Now the obvious technique is to just add up the upper bounds and add up the lower bounds, but a lot of the ranges are huge and there's over 300 projects- so this gives something like:
65 million-700 million
This is obviously rubbish in the sense that both of the extremes are incredibly unlikely, and the upper bound differs from the lower by a factor of 10. Her colleagues have variously suggested narrowing the bounds in cases where they are less likely (which strikes me as very bad for birthday paradox type reasons), and to do something my fiancee remembers as being called 'Optimisation Bias', which google has never heard of.
After some thought, it struck me that modelling these as gaussians, you can translate pretty easily from confidence interval to standard deviation and then back after some playing, that is:
If $r_i:=\max(X_i)-\min(X_i)$
And we pretend $r_i=Z_i\sigma_i$ then
$R:=\sqrt{\Sigma r_i^2}=\sqrt{\Sigma Z_i^2 \sigma_i^2} \geq \min_i Z_i \sigma$ (where $\sigma$ is the s.d. of the sum)

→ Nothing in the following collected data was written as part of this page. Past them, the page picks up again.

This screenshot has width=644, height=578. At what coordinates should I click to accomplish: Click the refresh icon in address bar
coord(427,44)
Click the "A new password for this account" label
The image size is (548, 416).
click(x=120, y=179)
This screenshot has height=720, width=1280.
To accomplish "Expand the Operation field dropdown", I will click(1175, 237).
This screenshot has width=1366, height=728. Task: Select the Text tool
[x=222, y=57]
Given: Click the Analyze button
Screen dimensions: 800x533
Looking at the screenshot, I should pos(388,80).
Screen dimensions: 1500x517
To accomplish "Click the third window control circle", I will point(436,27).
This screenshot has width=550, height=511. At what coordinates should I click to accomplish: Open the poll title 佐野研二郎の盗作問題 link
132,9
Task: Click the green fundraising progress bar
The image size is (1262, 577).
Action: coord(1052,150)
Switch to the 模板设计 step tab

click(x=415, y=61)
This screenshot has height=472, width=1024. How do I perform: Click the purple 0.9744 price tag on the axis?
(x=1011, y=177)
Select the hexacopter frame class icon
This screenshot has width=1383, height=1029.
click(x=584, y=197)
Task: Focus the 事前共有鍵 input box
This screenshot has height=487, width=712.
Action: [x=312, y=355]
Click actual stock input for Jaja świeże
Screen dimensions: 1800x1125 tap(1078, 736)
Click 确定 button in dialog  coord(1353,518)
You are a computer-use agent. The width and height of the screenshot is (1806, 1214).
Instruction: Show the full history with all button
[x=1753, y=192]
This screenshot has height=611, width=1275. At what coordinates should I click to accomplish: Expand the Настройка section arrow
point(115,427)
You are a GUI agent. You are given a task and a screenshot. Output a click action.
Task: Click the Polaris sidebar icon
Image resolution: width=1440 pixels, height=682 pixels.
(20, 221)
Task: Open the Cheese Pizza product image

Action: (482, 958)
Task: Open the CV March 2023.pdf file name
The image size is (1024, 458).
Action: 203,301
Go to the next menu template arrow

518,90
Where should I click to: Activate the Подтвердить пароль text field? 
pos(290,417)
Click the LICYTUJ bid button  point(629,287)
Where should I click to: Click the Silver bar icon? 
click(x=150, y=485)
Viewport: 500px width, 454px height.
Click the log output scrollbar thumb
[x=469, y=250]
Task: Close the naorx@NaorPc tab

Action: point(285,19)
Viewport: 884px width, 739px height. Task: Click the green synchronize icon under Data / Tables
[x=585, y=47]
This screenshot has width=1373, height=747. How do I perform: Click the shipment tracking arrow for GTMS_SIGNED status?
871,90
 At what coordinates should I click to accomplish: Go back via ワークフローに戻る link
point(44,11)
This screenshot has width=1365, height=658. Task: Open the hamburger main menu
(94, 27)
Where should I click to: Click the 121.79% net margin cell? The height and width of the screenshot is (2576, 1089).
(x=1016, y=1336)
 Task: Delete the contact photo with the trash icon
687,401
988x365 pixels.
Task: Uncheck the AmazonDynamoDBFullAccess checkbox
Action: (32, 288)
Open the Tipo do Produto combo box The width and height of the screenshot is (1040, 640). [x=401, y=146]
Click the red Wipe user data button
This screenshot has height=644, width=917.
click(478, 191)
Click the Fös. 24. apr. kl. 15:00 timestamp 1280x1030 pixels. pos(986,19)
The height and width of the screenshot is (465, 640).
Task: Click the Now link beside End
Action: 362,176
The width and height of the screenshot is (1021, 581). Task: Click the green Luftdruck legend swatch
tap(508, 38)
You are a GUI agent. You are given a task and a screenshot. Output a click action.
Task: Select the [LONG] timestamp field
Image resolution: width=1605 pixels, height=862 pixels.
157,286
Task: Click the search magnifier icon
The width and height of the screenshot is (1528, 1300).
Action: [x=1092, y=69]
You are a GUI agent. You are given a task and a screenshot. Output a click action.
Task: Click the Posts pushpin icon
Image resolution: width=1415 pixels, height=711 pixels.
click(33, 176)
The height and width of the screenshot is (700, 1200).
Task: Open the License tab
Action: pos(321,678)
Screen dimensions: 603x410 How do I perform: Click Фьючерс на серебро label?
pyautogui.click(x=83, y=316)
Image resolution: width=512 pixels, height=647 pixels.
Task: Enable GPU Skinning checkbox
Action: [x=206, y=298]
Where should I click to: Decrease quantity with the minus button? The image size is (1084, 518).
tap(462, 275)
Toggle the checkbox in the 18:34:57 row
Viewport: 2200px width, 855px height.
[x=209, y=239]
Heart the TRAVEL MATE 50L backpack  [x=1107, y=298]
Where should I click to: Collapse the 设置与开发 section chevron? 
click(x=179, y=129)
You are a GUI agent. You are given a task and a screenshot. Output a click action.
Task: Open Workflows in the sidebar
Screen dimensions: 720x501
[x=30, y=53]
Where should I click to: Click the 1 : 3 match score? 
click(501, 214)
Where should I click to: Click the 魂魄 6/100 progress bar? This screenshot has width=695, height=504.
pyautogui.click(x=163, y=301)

So you get a confidence interval with at least the confidence level of at least that of the 'least confident variable', which you can put either side of your expected value to get a much reduced interval.
But when you don't assume normality, you need to start playing with Chebychev-type inequalities to translate between confidence and s.d., and the sheer variety of these makes my head hurt, and after some mucking around with the tamer ones trying to get a theoretical bound on the confidence level of the resulting interval, I've decided it's time to ask the internet.
So my questions:
First, this seems like a common problem, is there a current consensus on best practice here, possibly using a totally different approach? ('Optimisation Bias' perhaps?!?!?)
Second, and this is just out of interest for me really, if one prats about with inequalities for long enough, does a sensible bound for confidence emerge for the 'square-sum-square-root interval' I've concocted if the distribution is generic? What about if we say bounded-positive? Unimodal?